PASSAGE GIVEN:
____
Average distance taken per Top10 Start points

Focused results on the user-types’ behavior

This excel sheet contains a summarized analysis of casual and member behavior through different times, hours, days, months, seasons, and year quarters. It also shows the different stations, most trips started and ended, most taken routes, and the type of the bikes used. It also has the average duration and distance taken at different states. This worksheet can be observed through this link: Summary Analysis of the behavior between casual and member worksheet

Dashboard of the data-set to test different factors

This dashboard was founded to summarize and integrate the analysis. Also, It is working a real time dashboard that can assist i further analysis. It contains both the count of the trips, and average time duration and distance. It can be observed through this link:Tableau Dashboards or by clicking on that image below.

Observations on the different users’ behavior

Casual users are 43.15% from the total number of users.
Classic bike considered to be the most used bike for both users (70.51%), then electric and then docked bikes.
5.74% of casual users used docked bikes, while 10.9% used electric ones.
Peak hours are 16, 17, 18 for total users.
Afternoon(33.85%) is considered the most requested trips order time.
Sat, Sun, Fri are peak days for casuals while Wed, Tues, Thurs are the ones for members.
Peak month in general is July, Summer is the peak season, and Q3 is the highest quarter of trip count.
____
COMPLETE THE FOLLOWING:
[1] Decide whether each statement below agrees with the bike-trip analysis. For each, answer yes or no and quote the words of the bike-trip analysis that settle it. (a) Classic bikes were the most used type for both user groups. (b) Saturday, Sunday, and Friday are the peak days for members. (c) Q2 had the highest trip count of any quarter.
[2] Extract every line of the entries that contains the string "width". Case counts.
The bike-trip analysis and the entries that follow it were taken from different sources.

INPUT RECORDS:
____
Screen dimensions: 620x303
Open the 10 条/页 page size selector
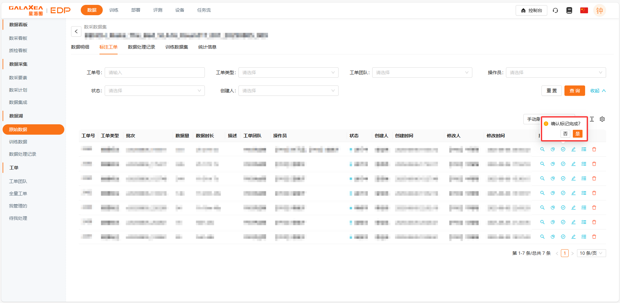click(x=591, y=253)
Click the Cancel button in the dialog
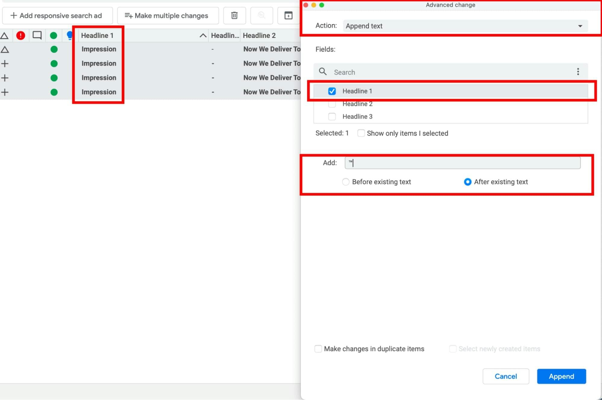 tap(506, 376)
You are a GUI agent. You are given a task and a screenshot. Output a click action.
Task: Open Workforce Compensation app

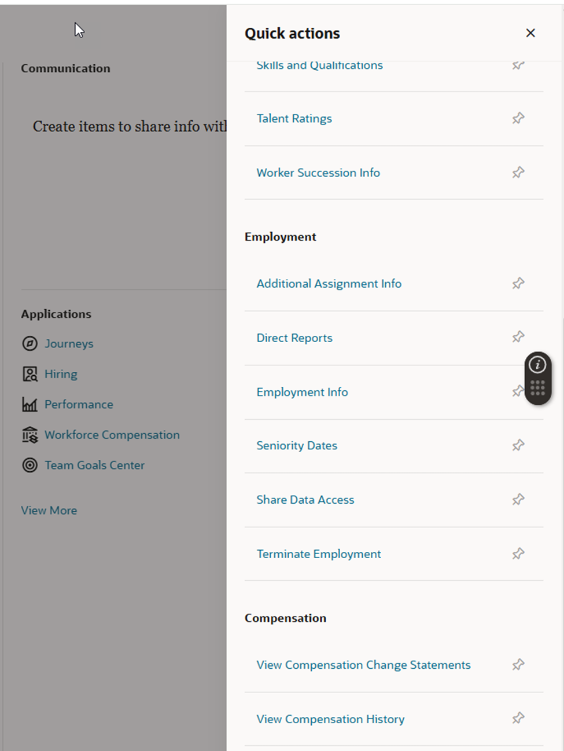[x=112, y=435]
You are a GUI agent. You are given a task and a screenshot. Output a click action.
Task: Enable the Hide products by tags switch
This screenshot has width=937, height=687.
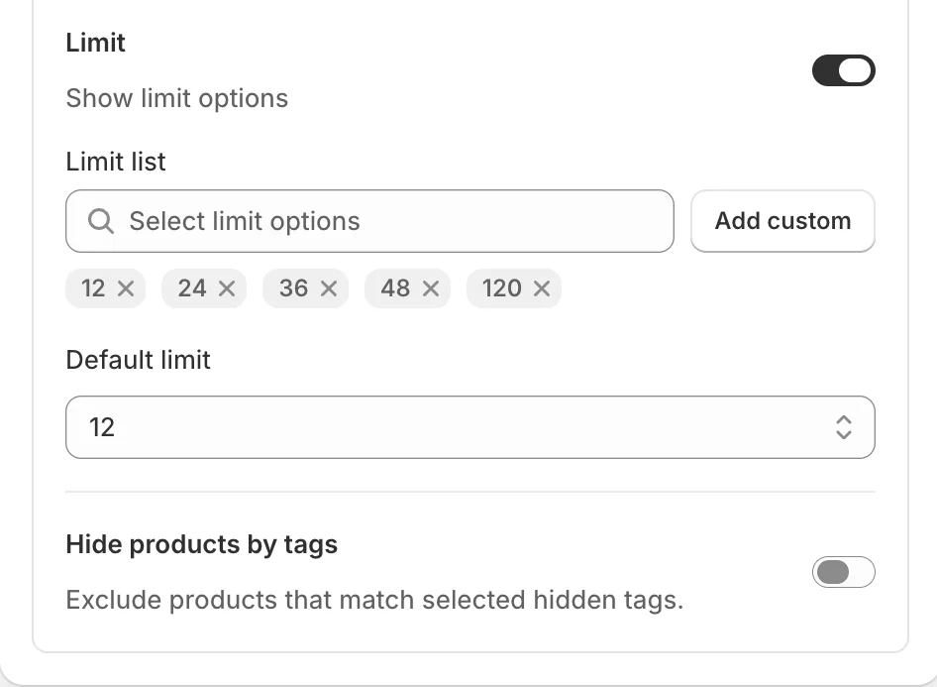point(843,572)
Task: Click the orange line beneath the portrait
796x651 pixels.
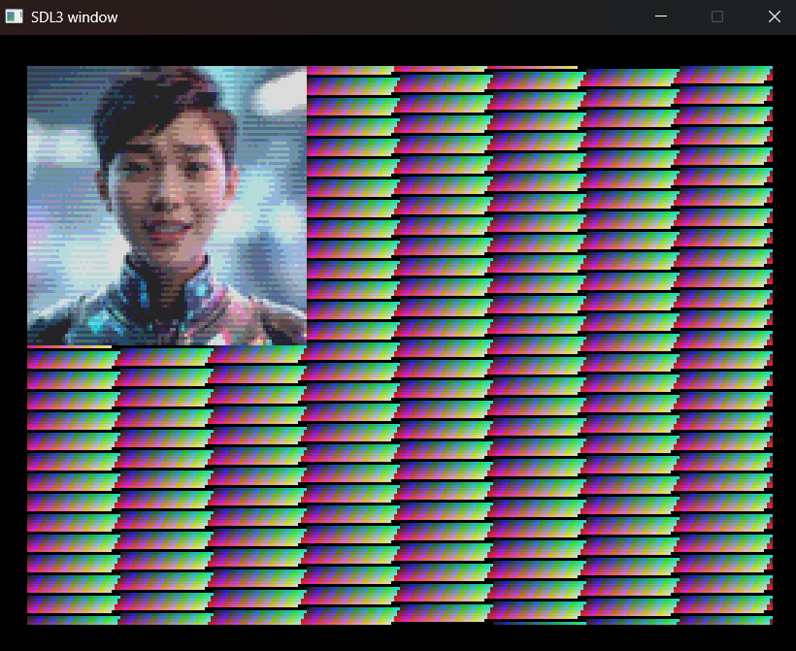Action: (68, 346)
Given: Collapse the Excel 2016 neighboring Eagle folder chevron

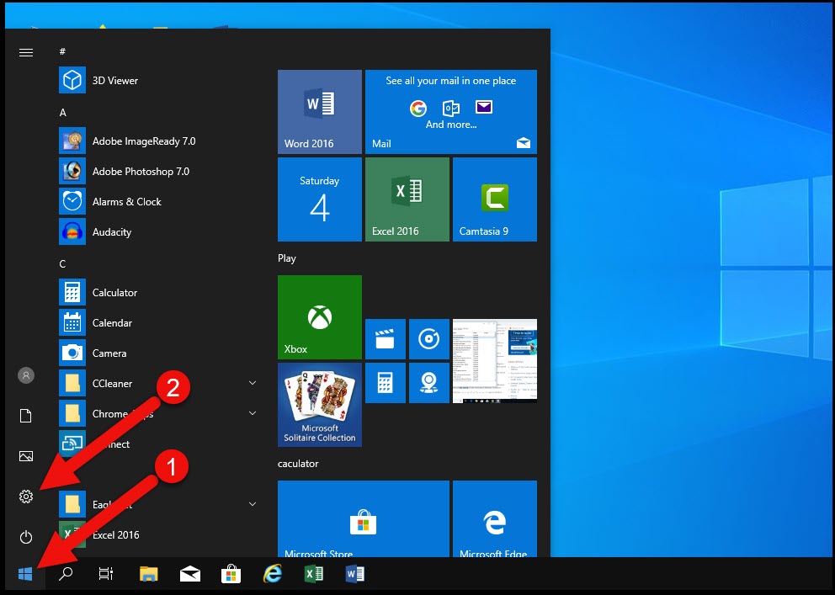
____
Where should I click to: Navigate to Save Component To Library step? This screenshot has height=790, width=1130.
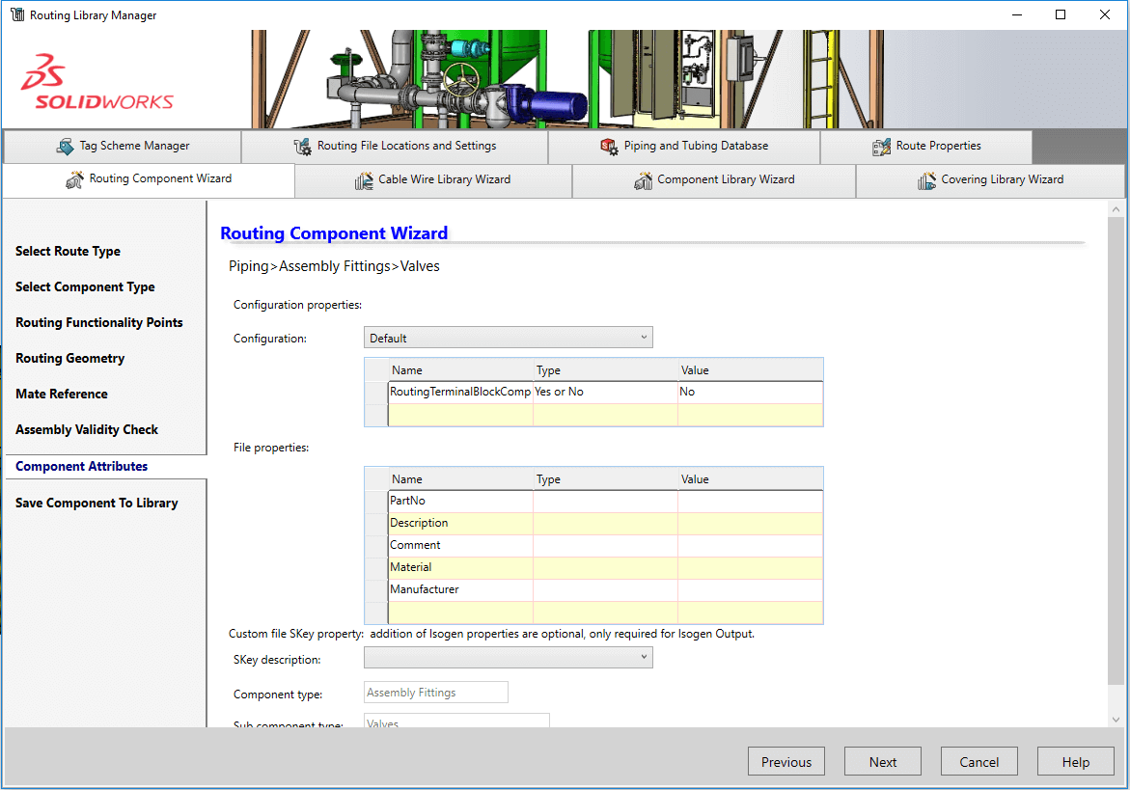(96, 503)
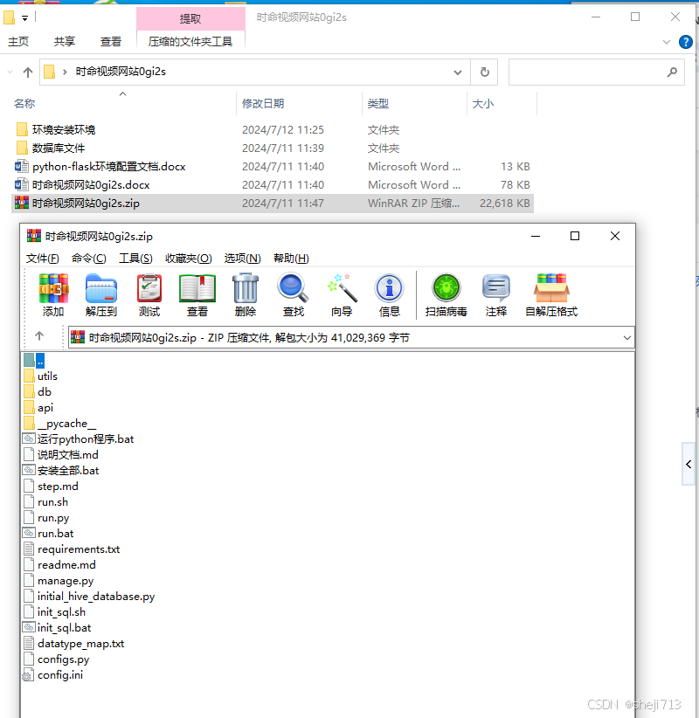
____
ANSWERS GIVEN:
[1]
(a) Yes: "Classic bike considered to be the most used bike for both users (70.51%)"
(b) No: "Sat, Sun, Fri are peak days for casuals while Wed, Tues, Thurs are the ones for members."
(c) No: "Q3 is the highest quarter of trip count."

[2]
This screenshot has width=937, height=687.
Where should I click to: Navigate to Save Component To Library step? This screenshot has height=790, width=1130.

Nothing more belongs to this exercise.